◆ What is required:
Below are records; state how many of their lines hold the word "computer", and give only the figure.

◆ Data in this exercise:

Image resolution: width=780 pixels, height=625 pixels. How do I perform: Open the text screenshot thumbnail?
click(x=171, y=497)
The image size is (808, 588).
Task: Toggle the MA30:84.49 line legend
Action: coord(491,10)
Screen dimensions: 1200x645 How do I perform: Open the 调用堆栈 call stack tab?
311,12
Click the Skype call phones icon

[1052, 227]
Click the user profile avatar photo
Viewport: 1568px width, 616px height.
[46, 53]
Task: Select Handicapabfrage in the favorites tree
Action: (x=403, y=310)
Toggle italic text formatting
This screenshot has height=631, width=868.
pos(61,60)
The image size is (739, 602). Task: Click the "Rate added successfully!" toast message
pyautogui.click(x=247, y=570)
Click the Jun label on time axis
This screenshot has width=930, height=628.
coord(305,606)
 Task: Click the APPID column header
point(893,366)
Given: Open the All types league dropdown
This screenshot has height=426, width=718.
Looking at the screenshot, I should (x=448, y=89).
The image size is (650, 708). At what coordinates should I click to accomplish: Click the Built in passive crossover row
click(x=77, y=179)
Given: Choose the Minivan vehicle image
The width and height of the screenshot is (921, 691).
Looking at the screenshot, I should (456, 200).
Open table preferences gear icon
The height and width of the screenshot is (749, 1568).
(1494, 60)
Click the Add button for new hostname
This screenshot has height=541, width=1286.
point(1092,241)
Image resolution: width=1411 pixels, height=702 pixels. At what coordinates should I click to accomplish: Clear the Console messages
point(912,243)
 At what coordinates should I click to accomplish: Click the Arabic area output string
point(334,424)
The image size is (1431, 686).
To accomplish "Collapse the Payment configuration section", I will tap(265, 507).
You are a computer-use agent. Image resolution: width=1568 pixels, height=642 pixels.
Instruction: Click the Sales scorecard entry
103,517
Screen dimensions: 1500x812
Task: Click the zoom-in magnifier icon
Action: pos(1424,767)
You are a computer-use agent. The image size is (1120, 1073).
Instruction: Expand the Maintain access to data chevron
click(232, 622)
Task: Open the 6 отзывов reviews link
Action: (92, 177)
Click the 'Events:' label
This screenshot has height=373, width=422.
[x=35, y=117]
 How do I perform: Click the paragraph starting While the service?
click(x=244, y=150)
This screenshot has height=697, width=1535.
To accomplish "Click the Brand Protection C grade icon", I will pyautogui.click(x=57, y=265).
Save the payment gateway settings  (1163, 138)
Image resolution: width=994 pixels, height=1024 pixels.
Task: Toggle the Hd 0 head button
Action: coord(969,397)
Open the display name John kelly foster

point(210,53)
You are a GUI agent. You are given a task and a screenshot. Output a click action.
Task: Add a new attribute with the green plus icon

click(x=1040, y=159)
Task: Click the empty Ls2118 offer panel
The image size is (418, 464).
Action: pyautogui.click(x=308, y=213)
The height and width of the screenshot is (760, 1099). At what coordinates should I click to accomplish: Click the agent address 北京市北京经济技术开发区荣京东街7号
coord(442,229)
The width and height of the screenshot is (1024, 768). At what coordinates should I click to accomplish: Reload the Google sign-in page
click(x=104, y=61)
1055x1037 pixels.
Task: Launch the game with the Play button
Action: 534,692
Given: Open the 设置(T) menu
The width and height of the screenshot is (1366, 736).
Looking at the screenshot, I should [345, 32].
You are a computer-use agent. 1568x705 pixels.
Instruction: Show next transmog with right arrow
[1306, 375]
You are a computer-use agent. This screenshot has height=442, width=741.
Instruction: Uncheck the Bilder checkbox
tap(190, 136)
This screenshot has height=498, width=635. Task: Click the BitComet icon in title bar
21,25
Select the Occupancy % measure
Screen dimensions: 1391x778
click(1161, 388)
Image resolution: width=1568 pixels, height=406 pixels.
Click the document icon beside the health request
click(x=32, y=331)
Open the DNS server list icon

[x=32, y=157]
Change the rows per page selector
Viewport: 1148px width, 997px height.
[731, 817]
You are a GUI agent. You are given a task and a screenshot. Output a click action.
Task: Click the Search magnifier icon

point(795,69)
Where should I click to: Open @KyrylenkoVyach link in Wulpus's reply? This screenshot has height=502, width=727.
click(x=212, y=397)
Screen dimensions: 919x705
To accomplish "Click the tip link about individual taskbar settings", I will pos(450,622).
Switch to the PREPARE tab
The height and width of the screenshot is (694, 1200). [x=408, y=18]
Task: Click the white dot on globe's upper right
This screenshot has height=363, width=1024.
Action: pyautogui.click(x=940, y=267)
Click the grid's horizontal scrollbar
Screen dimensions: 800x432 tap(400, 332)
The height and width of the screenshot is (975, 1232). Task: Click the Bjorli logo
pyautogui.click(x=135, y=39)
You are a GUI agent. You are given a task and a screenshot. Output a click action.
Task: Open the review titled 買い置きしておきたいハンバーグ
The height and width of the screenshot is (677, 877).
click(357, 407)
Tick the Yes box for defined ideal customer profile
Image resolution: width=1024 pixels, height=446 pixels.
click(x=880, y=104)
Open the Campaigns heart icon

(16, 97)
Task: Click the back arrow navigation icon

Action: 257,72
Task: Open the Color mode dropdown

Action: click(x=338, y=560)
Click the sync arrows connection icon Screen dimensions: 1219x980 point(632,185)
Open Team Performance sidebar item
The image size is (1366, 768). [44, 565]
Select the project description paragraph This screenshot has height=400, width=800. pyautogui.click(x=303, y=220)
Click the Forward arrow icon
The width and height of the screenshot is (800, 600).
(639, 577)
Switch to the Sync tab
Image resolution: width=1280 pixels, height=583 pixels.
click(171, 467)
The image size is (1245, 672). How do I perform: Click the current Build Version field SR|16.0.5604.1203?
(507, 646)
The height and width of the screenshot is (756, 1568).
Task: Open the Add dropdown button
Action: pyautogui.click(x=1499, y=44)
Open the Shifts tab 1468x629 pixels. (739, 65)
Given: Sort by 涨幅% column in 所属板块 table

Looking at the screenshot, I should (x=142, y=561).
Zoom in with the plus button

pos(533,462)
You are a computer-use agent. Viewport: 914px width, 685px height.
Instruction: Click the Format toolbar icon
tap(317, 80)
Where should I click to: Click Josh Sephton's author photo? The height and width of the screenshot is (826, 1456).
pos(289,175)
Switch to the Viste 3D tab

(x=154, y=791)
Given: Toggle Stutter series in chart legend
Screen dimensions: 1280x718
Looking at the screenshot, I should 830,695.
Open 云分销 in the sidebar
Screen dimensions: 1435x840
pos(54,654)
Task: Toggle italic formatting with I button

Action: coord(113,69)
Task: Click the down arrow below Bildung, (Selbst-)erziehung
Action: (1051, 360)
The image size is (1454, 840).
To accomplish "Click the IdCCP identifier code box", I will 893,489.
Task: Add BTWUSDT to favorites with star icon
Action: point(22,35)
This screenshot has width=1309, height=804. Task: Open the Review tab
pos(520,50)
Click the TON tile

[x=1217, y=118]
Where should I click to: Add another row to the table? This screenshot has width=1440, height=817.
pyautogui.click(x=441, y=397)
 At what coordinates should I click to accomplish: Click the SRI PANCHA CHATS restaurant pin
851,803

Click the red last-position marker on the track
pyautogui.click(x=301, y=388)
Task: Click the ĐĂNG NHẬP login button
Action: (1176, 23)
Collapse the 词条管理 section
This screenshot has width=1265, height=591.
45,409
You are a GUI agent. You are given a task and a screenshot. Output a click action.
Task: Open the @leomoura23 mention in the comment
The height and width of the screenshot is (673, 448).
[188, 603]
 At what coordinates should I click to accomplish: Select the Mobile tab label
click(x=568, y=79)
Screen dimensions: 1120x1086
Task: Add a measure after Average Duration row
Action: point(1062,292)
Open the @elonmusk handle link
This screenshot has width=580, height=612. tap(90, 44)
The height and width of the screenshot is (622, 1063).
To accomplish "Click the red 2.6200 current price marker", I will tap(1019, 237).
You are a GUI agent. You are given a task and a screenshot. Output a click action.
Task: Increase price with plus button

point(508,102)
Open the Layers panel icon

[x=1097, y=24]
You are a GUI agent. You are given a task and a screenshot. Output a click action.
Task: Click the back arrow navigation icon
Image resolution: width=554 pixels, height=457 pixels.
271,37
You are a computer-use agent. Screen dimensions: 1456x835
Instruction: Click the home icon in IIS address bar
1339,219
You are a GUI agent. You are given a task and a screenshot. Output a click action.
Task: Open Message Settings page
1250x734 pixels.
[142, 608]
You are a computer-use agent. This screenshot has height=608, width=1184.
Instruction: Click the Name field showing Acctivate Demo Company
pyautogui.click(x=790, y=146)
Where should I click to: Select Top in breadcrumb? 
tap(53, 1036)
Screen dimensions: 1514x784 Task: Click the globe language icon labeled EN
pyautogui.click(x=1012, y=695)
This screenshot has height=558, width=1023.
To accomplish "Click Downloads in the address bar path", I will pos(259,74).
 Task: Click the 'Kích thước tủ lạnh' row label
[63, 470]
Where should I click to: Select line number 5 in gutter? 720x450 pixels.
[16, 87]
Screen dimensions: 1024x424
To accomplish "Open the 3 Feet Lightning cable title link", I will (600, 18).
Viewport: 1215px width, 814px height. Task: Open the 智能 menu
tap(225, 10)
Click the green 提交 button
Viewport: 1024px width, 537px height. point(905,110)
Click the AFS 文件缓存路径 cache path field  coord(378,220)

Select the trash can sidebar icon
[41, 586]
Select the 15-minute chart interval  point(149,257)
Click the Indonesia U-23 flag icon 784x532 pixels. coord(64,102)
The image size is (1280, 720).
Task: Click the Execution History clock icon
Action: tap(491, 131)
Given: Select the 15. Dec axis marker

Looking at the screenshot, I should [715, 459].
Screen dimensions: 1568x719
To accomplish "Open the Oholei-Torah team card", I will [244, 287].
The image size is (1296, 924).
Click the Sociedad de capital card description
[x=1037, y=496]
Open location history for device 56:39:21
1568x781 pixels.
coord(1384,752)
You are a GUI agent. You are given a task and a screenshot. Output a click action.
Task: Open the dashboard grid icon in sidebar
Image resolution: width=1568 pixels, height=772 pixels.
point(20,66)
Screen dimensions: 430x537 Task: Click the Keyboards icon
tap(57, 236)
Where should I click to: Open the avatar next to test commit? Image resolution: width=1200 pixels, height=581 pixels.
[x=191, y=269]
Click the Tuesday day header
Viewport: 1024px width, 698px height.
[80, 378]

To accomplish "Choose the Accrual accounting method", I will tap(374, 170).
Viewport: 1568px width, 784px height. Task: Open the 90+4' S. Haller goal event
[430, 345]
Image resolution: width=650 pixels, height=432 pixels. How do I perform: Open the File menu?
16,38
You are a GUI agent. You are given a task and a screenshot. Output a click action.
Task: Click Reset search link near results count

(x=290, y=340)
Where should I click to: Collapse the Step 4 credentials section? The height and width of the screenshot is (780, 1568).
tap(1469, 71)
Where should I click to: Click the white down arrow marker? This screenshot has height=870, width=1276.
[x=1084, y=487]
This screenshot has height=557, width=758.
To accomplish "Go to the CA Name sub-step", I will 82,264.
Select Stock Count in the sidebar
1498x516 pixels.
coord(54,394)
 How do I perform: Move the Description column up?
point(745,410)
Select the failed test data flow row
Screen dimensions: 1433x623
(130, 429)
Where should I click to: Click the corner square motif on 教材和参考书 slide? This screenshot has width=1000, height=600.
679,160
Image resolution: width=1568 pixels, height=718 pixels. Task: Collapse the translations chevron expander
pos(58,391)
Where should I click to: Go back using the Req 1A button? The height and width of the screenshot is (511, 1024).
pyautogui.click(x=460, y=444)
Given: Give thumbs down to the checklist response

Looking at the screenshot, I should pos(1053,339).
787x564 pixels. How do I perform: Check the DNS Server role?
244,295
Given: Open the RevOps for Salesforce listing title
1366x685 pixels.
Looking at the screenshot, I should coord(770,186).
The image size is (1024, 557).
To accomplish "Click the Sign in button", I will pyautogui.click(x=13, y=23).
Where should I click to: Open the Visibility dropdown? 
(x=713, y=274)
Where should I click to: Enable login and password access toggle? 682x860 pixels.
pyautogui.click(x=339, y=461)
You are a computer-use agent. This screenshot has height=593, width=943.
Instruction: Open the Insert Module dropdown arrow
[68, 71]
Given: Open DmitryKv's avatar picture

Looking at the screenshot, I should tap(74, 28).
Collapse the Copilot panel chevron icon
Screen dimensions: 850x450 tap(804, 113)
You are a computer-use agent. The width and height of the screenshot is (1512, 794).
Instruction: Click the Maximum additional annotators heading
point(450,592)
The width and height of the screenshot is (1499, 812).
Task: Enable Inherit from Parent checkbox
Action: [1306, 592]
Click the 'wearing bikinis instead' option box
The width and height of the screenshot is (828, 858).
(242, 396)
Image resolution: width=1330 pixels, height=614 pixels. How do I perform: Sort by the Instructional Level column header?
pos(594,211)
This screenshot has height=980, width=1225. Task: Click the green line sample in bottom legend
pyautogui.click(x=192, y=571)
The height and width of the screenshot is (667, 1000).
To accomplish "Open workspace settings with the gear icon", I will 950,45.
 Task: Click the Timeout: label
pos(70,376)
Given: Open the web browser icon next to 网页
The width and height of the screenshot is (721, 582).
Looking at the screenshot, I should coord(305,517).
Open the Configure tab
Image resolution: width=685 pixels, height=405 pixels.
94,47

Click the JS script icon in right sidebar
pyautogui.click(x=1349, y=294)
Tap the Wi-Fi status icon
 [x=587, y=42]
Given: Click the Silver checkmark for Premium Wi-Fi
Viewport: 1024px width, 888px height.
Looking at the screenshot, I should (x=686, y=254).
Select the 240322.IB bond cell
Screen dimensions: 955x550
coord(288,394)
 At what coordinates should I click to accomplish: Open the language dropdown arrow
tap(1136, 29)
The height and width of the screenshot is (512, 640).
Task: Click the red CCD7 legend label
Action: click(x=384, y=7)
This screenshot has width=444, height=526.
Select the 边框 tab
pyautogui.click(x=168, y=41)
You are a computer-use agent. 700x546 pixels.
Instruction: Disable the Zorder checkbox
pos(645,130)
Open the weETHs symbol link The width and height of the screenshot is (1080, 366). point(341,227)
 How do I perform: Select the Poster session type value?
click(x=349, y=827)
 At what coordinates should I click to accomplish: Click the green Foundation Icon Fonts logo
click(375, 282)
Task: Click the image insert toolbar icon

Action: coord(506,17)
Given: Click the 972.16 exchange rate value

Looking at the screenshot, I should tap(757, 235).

◆ Written solution:
10